Figure 57-3 Nitric oxide (NO)-soluble guanylyl cyclase signaling in vascular smooth muscle cells (VSMCs).

NO generated from nitric oxide synthase (NOS) or pharmacological sources (e.g., nitroglycerin, inhaled NO [iNO]) activate the heterodimer soluble guanylyl cyclase (sGC) to catalyze conversion of cytosolic guanosine triphosphate (GTP) to cyclic guanosine monophosphate (cGMP), which results in VSMC relaxation. In pulmonary vasculature, phosphodiesterase-5 (PDE5) hydrolyzes cGMP to form guanosine monophosphate (GMP), thereby decreasing bioactive cGMP levels. Sildenafil is a selective PDE5 inhibitor that increases cGMP levels to promote VSMC dilation. Increases in pulmonary vascular reactive oxygen species (ROS) formation, which occurs in various forms of pulmonary hypertension (PH), may also impair sGC activation via oxidation of the prosthetic heme group or cysteine-122 located in the catalytically active β₁-subunit of sGC. eNOS, endothelial nitric oxide synthase; iNOS, inducible nitric oxide synthase.

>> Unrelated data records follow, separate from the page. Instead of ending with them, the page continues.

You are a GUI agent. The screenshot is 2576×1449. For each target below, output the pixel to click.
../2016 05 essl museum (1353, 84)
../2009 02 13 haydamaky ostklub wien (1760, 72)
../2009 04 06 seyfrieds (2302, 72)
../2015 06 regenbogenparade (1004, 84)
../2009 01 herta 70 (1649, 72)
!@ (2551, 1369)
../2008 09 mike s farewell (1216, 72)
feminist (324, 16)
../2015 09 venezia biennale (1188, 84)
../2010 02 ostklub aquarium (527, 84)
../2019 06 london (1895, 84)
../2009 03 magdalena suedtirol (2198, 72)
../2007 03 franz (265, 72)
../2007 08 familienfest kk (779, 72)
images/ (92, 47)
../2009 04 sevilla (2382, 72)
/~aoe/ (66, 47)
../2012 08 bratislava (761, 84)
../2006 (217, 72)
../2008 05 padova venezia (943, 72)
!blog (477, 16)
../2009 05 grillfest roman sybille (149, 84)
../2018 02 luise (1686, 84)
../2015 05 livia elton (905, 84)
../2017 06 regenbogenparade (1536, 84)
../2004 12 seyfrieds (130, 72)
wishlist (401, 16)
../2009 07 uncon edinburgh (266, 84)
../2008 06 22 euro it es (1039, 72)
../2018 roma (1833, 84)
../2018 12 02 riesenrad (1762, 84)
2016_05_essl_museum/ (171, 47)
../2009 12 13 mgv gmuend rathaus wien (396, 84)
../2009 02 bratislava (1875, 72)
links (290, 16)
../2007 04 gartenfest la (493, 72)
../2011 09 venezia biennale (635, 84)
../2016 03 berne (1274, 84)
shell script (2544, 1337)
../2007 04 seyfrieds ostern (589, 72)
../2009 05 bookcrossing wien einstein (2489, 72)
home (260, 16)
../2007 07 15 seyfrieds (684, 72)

Pulmonary Hypertension due to Left-Sided Valvular Disease

Pulmonary hypertension due to left-sided valvular disease most often occurs as a consequence of mitral regurgitation (MR) or mitral stenosis and less commonly from severe aortic regurgitation. In aortic stenosis, initial pressure loading–induced LV hypertrophy is protective against PH. However, in decompensated aortic stenosis, LV cavitary dilation due to volume overload is associated with progressive PH.²⁴ The final common pathway in the pathophysiology of PH, irrespective of valve lesion, is pulmonary venous hypertension. In only MR, however, PH is a key determinate for the timing of surgical valve therapy. The American College of Cardiology/American Heart Association (ACC/AHA) guidelines recommend mitral valve surgery (class IIa, level of evidence C) in asymptomatic patients with severe MR, preserved LV function, and PH (systolic PAP >50 mmHg).²⁵ Magne et al. reported that in a cohort of 78 asymptomatic patients with at least moderate MR from degenerative mitral valve disease, resting PH (systolic PAP >60 mmHg) and exercise-induced PH were associated with a significantly lower 2-year symptom free survival rate (36 ± 14% vs. 59 ± 7% and 35 ± 8% vs. 75 ± 7%, respectively). Exercise-induced PH (particularly when systolic PAP >56 mmHg) was also an independent risk factor for development of symptoms.²⁶ These data support exercise-induced PH as one potentially useful clinical marker for estimating the timing of surgical intervention for MR.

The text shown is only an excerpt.